Ratings24
Average rating2.3
This is a strange book. I don't mean it has endearing quirks or interesting oddball ideas – it's strange because the writing is irregular in tone and quality, the pacing erratic, the settings somehow clear yet myopic, rambling. Not bad per se, but definitely adventurous down the wrong fork in the road.
It's a book about a self-loathing and reads like an extended greentext. The author drags you through his demented world as if he's recanting the events to a therapist, complete with the expectation that you'll pick through the narrated wreckage and refrain from kicking him out in disgust.

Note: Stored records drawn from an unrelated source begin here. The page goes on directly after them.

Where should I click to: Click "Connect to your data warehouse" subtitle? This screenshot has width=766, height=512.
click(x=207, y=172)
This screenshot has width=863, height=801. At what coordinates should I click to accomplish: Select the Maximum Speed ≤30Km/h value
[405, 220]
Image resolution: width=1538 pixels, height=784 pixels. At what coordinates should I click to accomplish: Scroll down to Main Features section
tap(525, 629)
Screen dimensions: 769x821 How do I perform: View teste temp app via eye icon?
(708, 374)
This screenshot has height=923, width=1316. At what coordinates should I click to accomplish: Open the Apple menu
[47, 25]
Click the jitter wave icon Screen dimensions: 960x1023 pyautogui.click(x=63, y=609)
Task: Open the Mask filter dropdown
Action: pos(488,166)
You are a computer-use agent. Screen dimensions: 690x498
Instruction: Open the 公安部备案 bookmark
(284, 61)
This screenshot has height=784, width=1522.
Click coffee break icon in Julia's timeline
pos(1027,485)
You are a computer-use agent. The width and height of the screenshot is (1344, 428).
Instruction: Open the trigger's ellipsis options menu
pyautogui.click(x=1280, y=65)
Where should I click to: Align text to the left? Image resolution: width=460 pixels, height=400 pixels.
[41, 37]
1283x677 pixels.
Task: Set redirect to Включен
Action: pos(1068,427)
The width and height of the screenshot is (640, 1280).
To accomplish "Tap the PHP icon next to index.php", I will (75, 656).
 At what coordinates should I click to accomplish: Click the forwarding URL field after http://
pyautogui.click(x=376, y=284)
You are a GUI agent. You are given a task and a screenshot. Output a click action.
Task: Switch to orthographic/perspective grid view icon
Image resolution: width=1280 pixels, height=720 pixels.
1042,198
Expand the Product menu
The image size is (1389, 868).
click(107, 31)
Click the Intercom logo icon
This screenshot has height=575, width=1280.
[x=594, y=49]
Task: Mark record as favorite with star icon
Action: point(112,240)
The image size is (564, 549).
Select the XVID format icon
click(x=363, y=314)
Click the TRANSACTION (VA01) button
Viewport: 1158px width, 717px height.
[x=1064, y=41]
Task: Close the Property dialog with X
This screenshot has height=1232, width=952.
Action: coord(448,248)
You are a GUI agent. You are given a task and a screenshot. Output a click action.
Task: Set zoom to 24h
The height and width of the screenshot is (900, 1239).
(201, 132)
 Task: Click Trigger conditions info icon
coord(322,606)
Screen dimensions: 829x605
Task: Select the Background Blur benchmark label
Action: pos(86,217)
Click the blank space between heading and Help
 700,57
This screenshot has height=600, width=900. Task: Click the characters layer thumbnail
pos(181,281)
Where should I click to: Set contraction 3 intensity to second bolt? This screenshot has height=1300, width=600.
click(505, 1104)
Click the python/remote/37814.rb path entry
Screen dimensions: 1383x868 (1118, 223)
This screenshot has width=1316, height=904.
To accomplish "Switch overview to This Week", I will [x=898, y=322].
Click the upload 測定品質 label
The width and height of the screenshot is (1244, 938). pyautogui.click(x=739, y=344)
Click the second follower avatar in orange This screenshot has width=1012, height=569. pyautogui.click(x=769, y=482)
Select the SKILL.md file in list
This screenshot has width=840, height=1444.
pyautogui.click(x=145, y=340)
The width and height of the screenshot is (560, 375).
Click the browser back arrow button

Not that your disgust should be very visceral, that is. The infantile “beatdowns” delivered in the first half of the novel were so glib as to be almost not worth the space they take up. A simple “I like abusing women – that's the premise” would have been as effective.
As for the entire ending scene...if you were able to cultivate any sort of emotional response from beneath the author's hack affectations (switching to second-person? stripping dialogue? why, to illustrate his mental haze and absurd paranoia? He's sober for god's sake!) and bizarre chain of events, you would probably be left thinking...is that it? Is that all they can muster? He hurts them and they stage weird pantomimes about his manhood and spike his drinks? Why are there so many people just hanging around like villainous stooges, laughing like extras in a comedy?
The narrator is 35 or thereabouts by the time the novel ends, but I'm betting Anonymous is in his early twenties. If you want to real novel about sexist misanthropy read Mishima's Forbidden Colours instead.